* **Work instructions**:
Rewrite the George Molyneux profile from "Personal information" up to and including "Apps / (Gls)", putting "Defender" in place of "Full back".

George Molyneux

Personal information
- Date of birth: 31 July 1875
- Place of birth: Kirkdale, Liverpool, England
- Date of death: 14 April 1942 (aged 66)
- Place of death: Rochford, England
- Height: 5 ft 10 in (1.78 m)
- Position: Full back

Youth career
- 3rd Grenadiers
- South Shore

Senior career*
- Years: Team / Apps / (Gls)
- 1894–1896: Kirkdale
- 1896–1897: Everton / 1 / (0)
- 1897–1898: Wigan County / 34 / (0)
- 1898–1900: Everton / 42 / (0)
- 1900–1905: Southampton / 142 / (0)
- 1905–1906: Portsmouth / 23 / (0)
- 1906–1911: Southend United
- 1911–19??: Colchester Town

International career
- 1902–1903: England / 4 / (0)

Managerial career
- 1910–1911: Southend United (player-manager)

= George Molyneux =

English footballer and manager

George Molyneux (31 July 1875 – 14 April 1942) was a professional footballer who played for Everton, Southampton and Southend United, and later became Southend's manager.

He played in the 1902 FA Cup Final for Southampton, and won four England caps. After a 1905 move from Southampton to Portsmouth, he moved to Southend in 1906.

* **Given information**:

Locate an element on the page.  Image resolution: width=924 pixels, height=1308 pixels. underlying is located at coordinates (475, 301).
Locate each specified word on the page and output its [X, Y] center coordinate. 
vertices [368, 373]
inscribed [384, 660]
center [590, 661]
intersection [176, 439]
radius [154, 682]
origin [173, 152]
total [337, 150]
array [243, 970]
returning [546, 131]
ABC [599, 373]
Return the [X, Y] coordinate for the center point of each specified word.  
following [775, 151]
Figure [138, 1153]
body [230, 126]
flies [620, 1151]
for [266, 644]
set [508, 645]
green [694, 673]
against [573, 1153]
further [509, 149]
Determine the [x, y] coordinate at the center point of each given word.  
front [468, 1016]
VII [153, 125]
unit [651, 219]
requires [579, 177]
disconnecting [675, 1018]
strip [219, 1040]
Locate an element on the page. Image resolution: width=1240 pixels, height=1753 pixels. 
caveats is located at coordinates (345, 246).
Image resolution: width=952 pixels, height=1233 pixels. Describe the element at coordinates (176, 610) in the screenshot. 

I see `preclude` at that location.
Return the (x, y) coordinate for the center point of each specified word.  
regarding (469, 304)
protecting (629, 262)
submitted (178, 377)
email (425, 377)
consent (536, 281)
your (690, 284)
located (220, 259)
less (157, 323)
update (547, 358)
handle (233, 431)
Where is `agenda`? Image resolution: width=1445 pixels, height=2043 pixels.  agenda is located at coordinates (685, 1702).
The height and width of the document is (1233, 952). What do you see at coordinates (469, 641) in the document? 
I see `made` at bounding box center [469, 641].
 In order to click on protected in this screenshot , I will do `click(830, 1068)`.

* **Solution to this task**:
Personal information
- Date of birth: 31 July 1875
- Place of birth: Kirkdale, Liverpool, England
- Date of death: 14 April 1942 (aged 66)
- Place of death: Rochford, England
- Height: 5 ft 10 in (1.78 m)
- Position: Defender

Youth career
- 3rd Grenadiers
- South Shore

Senior career*
- Years: Team / Apps / (Gls)